La esposa se veía muy apurada para pagar los gastos de la vivienda, como luz, agua, gas, teléfono…, pero no comentaba nada al marido, ya tenía bastante con su enfermedad, pensaba. Un día de regreso de su trabajo de limpiadora encontró en el buzón de su casa una carta que la sobresaltó. Era de la compañía de la luz y en ella se le decía que el servicio eléctrico iba a ser suspendido por falta de pago.

_ ¡Dios mío! ¿Qué puedo hacer? No podemos quedarnos sin luz; Miguel se dará cuenta de la mala situación en que nos encontramos, y creo que si se preocupa podría empeorar. ¡No, no! Haré cualquier cosa para poder pagar el recibo de la luz antes de que nos la corten.

 Angélica pensó en una amiga que tenía y que vivía dos manzanas más abajo de la calle. Se veían poco debido a lo muy ocupadas que estaban las dos, pero se colocó una chaqueta por los hombros y salió a la calle en dirección de la casa de su amiga Pilar.

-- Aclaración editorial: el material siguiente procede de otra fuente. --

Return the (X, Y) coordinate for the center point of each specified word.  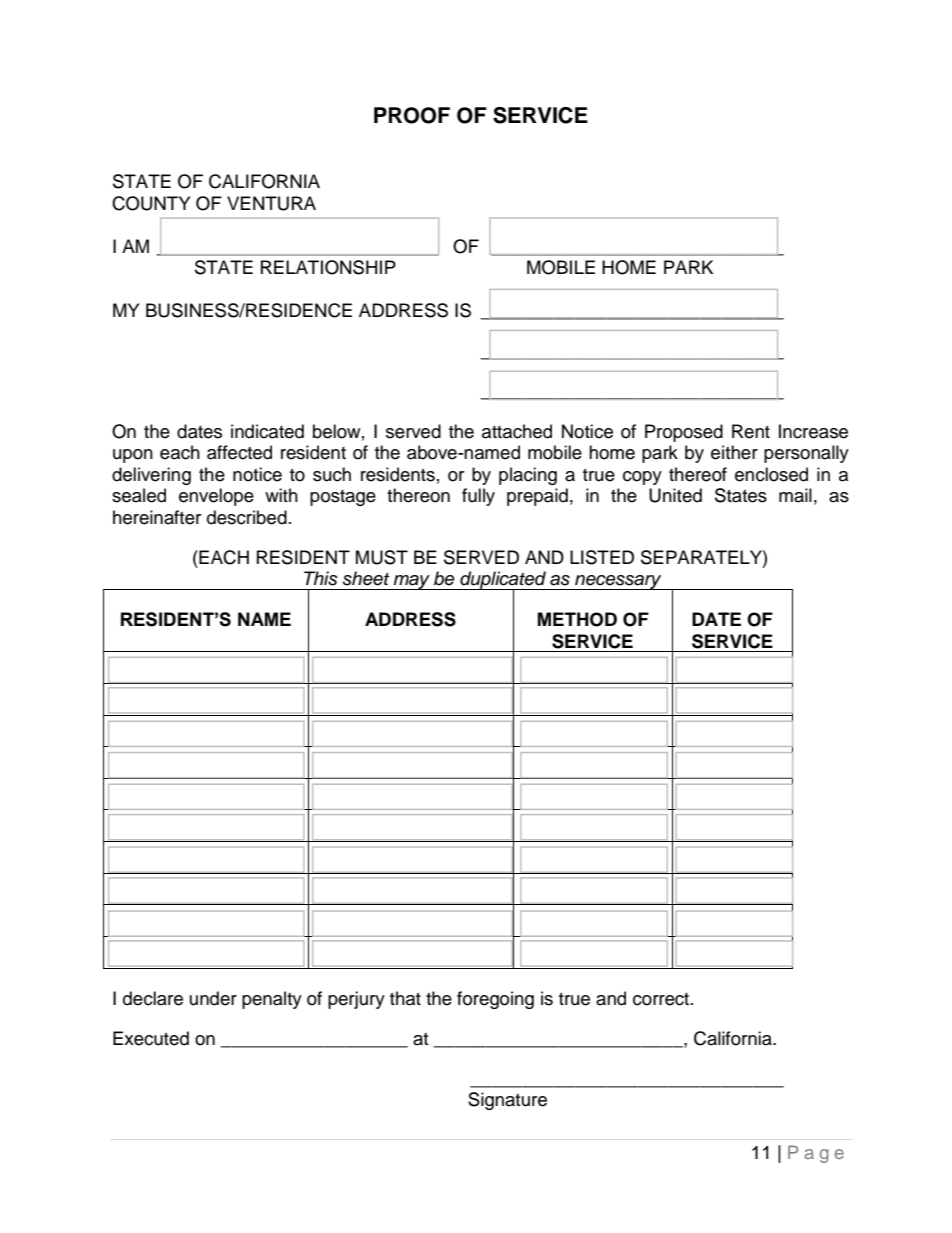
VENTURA (271, 203)
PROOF (412, 115)
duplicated (503, 581)
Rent (751, 431)
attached (517, 431)
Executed (151, 1038)
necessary (618, 582)
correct (662, 999)
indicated (267, 431)
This (321, 578)
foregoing (495, 1000)
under (213, 998)
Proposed (684, 433)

   Subió a la tercera planta y un poco nerviosa tocó el timbre. Esperó. Al cabo de unos segundos oyó las pisadas de alguien dirigiéndose a la puerta. La persona que apareció en el umbral preguntó ante la sorpresa de Angélica.

_ ¿Qué desea?, señora.

_ Perdone, pero aquí vive una amiga mía, llamada Pilar. ¿Se encuentra en la casa?

_ Lo siento, señora, pero yo vivo en este piso más de seis meses, sola con mi marido. Quizá su amiga se ha mudado a otro piso.

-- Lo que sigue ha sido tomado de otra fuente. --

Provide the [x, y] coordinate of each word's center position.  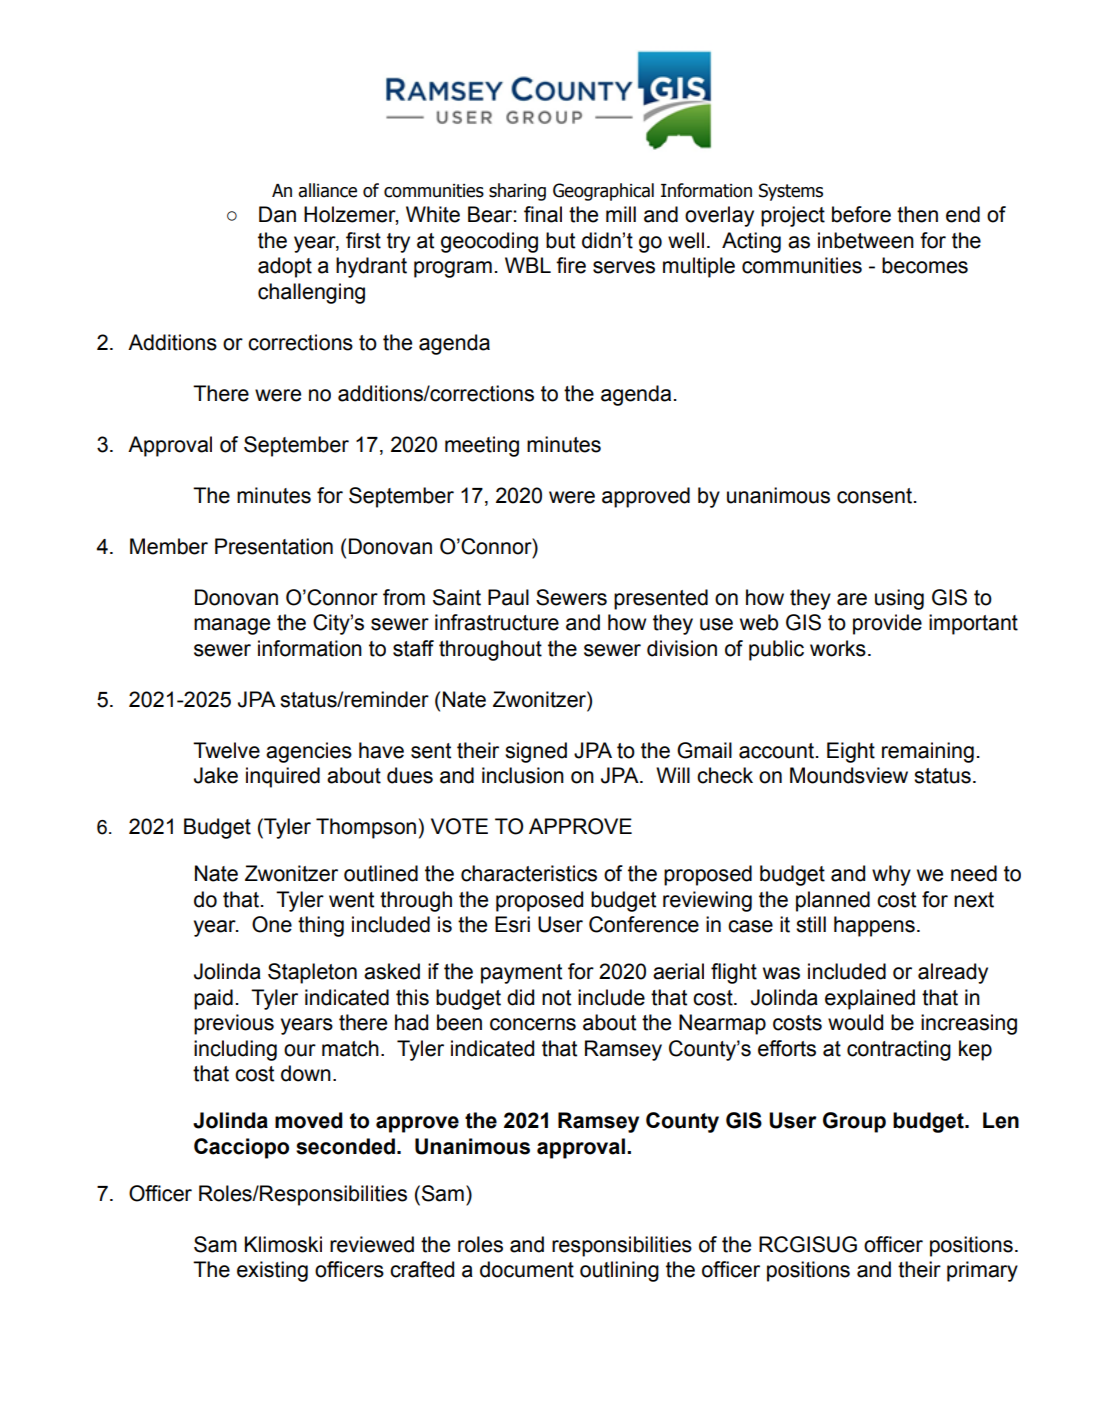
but [560, 240]
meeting [482, 446]
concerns [533, 1024]
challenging [311, 293]
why [891, 875]
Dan [277, 214]
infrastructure [497, 622]
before [861, 214]
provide [887, 624]
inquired [283, 777]
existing [272, 1271]
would [855, 1022]
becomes [925, 265]
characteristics [529, 873]
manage [232, 626]
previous [234, 1024]
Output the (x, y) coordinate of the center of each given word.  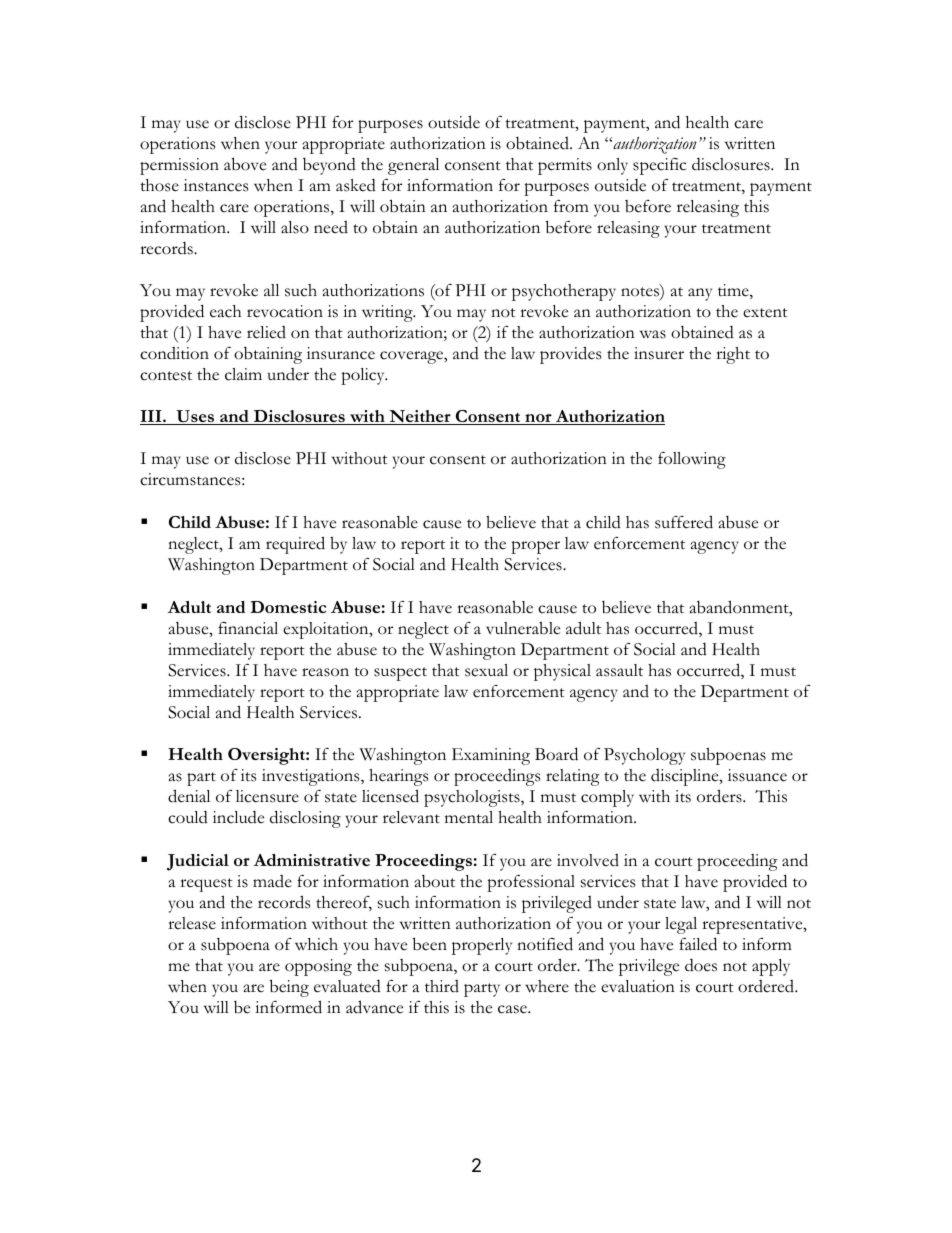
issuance (757, 775)
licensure (267, 796)
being (289, 988)
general (413, 166)
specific (659, 166)
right (733, 355)
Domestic (288, 607)
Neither (420, 417)
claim (243, 374)
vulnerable (523, 628)
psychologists (473, 798)
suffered (684, 522)
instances (216, 185)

   Angélica se quedó muda. No sabía nada de Pilar desde hacía tiempo y debió de ser en ese periodo cuando se cambió de casa. Lamentó también que no hubiera sido para ella lo suficientemente importante para comunicárselo. Se despidió con un breve “disculpe” y se dirigió a su casa.

   Por el camino trataba de encontrar la persona que pudiera ayudarla. Miguel no tenía padre y la mamá vivía de la pensión que le quedó del esposo, nada grande, por cierto, y los dos hermanos vivían bien pero sabía con certeza que Miguel no querría que se les pidiese nada. Ella no tenía padres ni hermanos, así pues, no sabía qué hacer. Volvió a sacar la carta del bolso para ver cuánto tiempo tenían para pagar el recibo: una semana. Bueno_ se dijo, tal vez en esos días encontrase el modo de encontrar el dinero.

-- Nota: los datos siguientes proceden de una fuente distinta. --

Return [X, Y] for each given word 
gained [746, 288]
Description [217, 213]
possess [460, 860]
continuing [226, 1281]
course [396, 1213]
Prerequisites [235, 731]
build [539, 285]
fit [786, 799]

   Caminaba despacio con la cabeza llena de pensamientos, miraba al piso obstinadamente, levantó la mirada y vio en la esquina que iba a dejar atrás una mujer bastante pintada y con una ropa que le pareció no compaginaba con él tiempo que hacía. Llevaba una falda que apenas le cubría los muslos y unos zapatos con un tacón imponente. Una chaqueta de cuero sintético, le dejaba medio pecho al descubierto. Angélica quedó sorprendida por aquella persona y su atuendo. De pronto un coche aminoró la marcha y fue a estacionarse en la esquina en la que estaban las dos mujeres. Los cristales del auto fueron bajados y una voz aguardentosa emergió del interior:

_ ¡Oye! ¿Cuánto me llevas por una mamada?-Dijo mientras sus ojos se fijaban en Angélica.

   La otra mujer se abalanzó sobre Angélica y de un empellón la apartó del coche que había parado a su lado.

 _ ¡Eh, que esta esquina es mía!

   La mujer empujada no salía de su asombro. Se arrebujó en su chaqueta y con paso rápido siguió calle arriba hasta su casa. Iba temblando.

   La habían confundido con una prostituta. ¡Dios! ¿Cómo pudo ocurrir eso? Ella iba vestida con discreción. No daba pie a equívoco alguno, o eso creía ella. La otra mujer sí que llamaba la atención. Miró un instante a la calzada y vio pasar el vehículo con la mujer sentada en el asiento del copiloto mirándola  con una sonrisa despectiva mientras mascaba ostensiblemente un chicle.

   Angélica sintió unas profundas ganas de llorar, nunca se había sentido tan humillada. Miró algunos escaparates tratando de serenarse, no quería que Miguel le viera los ojos enrojecidos. Pensó en él; no sabía cómo iba a resolver los problemas económicos sin que su esposo se enterara. De pronto le vino a la mente una idea que le pareció maléfica: la mujer que la empujó seguro que ganaría un dinero por irse con el asqueroso conductor del coche, esta idea le parecía repugnante a Angélica, sólo la idea del dinero la hacía menos insoportable. Quiso dejar de pensar en semejante cosa. Llegó a la casa, su esposo la esperaba impaciente.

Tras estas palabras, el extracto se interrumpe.